Work to be completed » Can you swap every "Where should I click to" in the data below for "Which spot should I tap to", change nothing else, and leave the pictures out?

(Records in a dataset)
⟨

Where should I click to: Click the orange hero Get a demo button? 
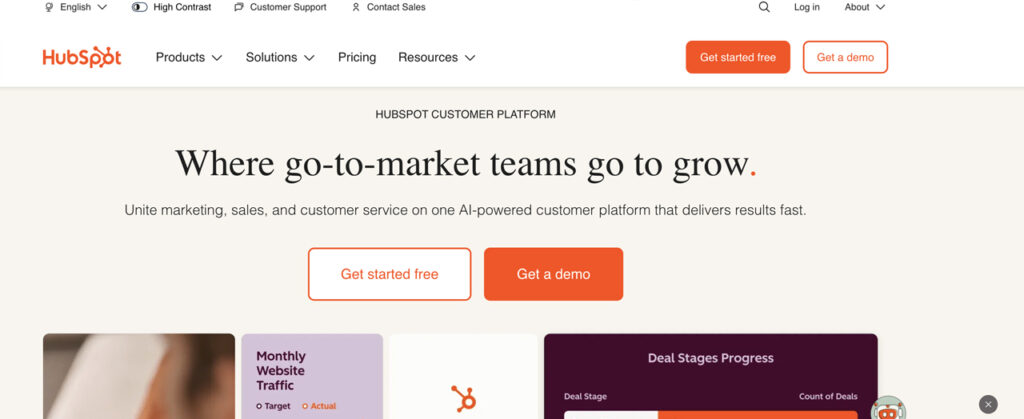553,274
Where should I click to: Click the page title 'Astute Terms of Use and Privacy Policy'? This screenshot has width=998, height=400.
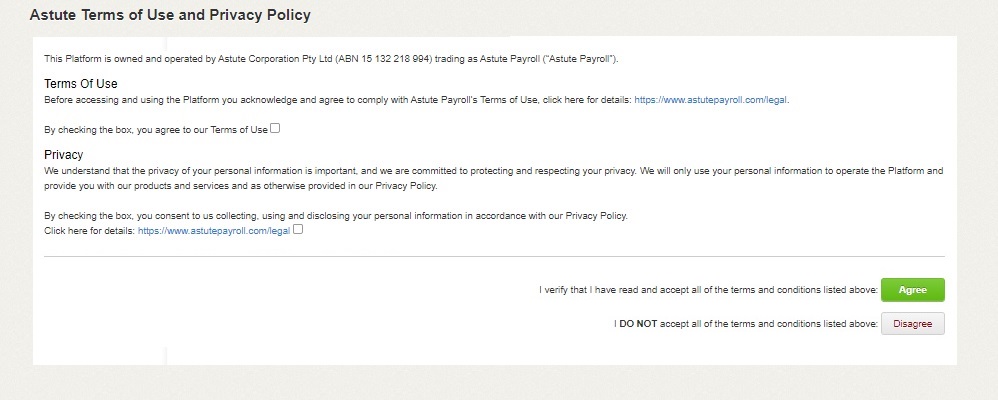pyautogui.click(x=170, y=16)
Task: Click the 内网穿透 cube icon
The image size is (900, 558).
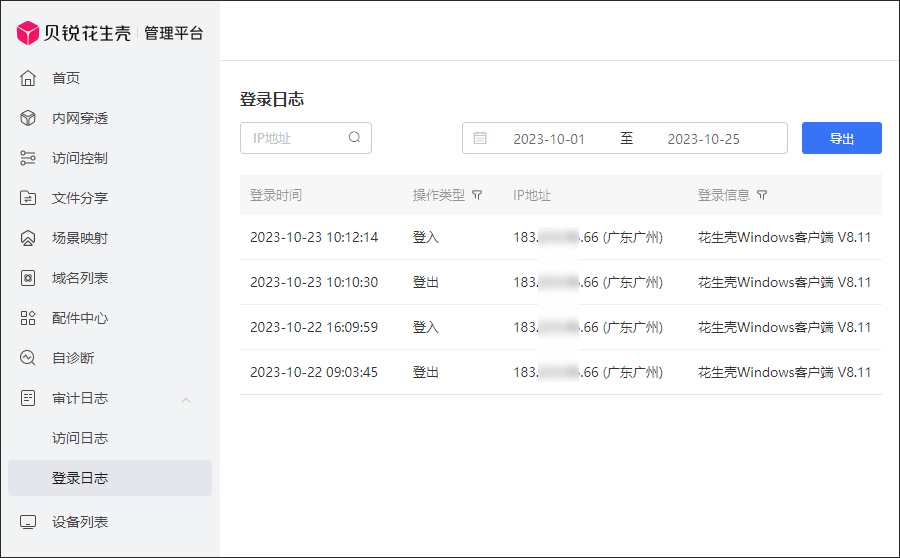Action: (28, 118)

⟩

Completed exercise »
Which spot should I tap to: Click the orange hero Get a demo button? 
553,274
Which spot should I tap to: Click the page title 'Astute Terms of Use and Privacy Policy'? This screenshot has width=998, height=400.
pyautogui.click(x=170, y=16)
Task: Click the 内网穿透 cube icon
The image size is (900, 558).
Action: (28, 118)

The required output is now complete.